Если даже ломом с размаху ударить по такой струе, ее не перешибешь. Это знал Мишаков. Но он метнулся к тормозам. Пылающая вода сорвала рукавицы и отшвырнула обваренные руки.
Перехватило дыхание. Струя хлестала. Паровоз потерял управление. Скорость взвилась.
Отсеченный от мира, обваренный человек просунул ноги в боковое окно, нащупал, ухватился за правый подлокотник. От муки он глянул вверх. И не было ни одной блестки Млечного пути — небо сплошь прожгли искры паровозной трубы. А над грозной трубой расплеснулся дым. Ни туч, ни облаков. Во все небо — дым. По всей земле дым. Он захватил и детство, и юность — всю жизнь Мишакова.
Время стало исчисляться не минутами, а долями секунд, и в эти мгновения перед глазами возникла вся жизнь.
Куском угля, раскаленным добела, мелькнула луна. И вдруг почудилось, что бородатый машинист за спиной в обреченном поезде. И детдомовцы — на подножках. Матрена Дмитриевна поправила ему пионерский галстук и тихо-тихо проговорила: «Ты не подведешь!» Раненый боец приподнялся на локте с носилок и, задыхаясь, махнул ему: «Давай!» И семья в этом обреченном поезде. И все те, что, улыбаясь, видят во сне Москву и встречи, а несутся навстречу смерти.
И вдруг машинист почувствовал, что это не? колеса поезда — это его сердце колотится о железную дорогу.
Прошло уже много времени, три бесконечные секунды.
Всю паровозную будку забило паром. Разве пробьешься к тормозам?! Ветер. Да и не добраться к ней с моей стороны. Поезд устремился к откосу. К последнему повороту. Остановить!
Бледная береза выскочила на пригорок, протянула тонкую руку и отпрянула.
Отшатнулся пригорок.
Сторожка с расширенными от ужаса глазами шарахнулась во мрак.
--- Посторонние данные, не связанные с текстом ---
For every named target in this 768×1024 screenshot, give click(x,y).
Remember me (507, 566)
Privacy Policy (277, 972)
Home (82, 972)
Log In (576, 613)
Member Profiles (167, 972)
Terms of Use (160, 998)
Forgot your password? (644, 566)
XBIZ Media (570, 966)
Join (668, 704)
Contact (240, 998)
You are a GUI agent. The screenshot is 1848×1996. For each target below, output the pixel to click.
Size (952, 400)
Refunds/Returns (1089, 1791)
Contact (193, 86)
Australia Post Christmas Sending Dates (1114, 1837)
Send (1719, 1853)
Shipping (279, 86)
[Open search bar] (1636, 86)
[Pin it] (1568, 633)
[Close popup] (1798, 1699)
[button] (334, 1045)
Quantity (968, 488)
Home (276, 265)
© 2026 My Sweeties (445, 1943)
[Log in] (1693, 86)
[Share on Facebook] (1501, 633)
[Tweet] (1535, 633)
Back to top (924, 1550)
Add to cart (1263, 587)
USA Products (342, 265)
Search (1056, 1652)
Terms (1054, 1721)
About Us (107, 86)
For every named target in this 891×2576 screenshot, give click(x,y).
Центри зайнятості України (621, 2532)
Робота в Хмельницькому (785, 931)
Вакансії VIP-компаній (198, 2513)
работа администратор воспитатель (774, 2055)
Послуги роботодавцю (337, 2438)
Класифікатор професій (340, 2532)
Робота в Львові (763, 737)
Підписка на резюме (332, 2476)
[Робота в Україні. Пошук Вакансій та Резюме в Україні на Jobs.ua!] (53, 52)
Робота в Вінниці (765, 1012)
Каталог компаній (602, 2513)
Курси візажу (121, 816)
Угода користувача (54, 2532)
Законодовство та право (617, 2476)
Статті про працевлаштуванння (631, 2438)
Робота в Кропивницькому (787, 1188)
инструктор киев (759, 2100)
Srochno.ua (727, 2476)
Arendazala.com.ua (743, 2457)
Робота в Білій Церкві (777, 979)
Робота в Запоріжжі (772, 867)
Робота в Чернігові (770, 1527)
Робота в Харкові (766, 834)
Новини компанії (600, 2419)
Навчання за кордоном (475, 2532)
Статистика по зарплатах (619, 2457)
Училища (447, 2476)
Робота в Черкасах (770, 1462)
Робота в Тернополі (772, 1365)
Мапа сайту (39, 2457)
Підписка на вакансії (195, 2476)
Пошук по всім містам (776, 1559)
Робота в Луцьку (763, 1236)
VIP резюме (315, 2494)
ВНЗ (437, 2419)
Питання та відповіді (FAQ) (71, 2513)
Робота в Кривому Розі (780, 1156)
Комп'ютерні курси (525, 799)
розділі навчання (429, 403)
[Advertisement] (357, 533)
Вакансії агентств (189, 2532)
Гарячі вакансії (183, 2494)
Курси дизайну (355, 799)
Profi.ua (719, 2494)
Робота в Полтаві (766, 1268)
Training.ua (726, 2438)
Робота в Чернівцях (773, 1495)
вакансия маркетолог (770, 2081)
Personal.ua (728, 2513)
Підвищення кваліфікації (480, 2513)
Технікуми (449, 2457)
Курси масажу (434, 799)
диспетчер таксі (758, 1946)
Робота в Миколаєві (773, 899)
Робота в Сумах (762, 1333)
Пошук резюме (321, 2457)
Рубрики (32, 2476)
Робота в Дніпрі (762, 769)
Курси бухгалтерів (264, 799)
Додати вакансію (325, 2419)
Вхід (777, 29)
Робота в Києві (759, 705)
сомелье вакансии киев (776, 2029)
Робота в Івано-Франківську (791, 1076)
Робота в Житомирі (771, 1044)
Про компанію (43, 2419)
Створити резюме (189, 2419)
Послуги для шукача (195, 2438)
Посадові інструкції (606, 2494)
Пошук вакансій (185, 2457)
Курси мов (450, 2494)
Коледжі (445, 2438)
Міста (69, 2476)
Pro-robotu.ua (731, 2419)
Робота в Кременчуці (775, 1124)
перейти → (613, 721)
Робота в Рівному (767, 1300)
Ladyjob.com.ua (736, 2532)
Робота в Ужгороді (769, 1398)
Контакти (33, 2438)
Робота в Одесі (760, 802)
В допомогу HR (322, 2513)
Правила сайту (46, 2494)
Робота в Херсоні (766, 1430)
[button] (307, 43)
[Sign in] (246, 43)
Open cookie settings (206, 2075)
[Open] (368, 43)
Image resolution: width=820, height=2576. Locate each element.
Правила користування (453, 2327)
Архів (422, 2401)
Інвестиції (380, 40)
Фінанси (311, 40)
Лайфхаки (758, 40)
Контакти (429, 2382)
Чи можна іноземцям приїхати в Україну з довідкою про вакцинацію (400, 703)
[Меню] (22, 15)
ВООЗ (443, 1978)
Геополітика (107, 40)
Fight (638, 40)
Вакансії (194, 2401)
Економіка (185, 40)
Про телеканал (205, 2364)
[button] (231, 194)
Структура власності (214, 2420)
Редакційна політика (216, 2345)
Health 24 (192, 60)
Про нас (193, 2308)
Лицо, руки, грудь нестерпимо горят, словно все тело стиснуто раскаленными углями.
А колеса твердят: «Конец! Конец! Конец!»
Неужели приходит конец? Да разве может он допустить, чтоб они погибли?!
«Концевой кран! Им можно затормозить!..»
К нему надо добраться!
А этот концевой кран там, над гудящей бездной, там, впереди, по ту сторону жизни, у переднего бруса паровоза, в пятнадцати метрах отсюда.
Правой рукой схватился за вращающийся скоростиметр, и кожи на правой ладони не стало. Ноги соскользнули, и на одной левой руке повис машинист…
Пальцы немеют. Но левая нога нащупала опору, правая рука взметнулась к трубопроводу, идущему чуть выше скоростимера. Хватаясь за что попало, цеплялся Мишаков за ускользающий паровоз. Но паровоз, уверенный в победе, торопился поскорее сбросить свою жертву под колеса.
На какие-то доли секунды сознание гасло, но тело еще как бы продолжало мыслить, руки еще отчаянней стискивали трубопровод, и ноги прирастали к содрогающемуся металлу. А когда руки слабели и ноги подкашивались, когда человек, отделившийся от паровоза, неминуемо должен был низвергнуться, тогда вспыхивали искры сознания, и машинист опять припадал к паровозу.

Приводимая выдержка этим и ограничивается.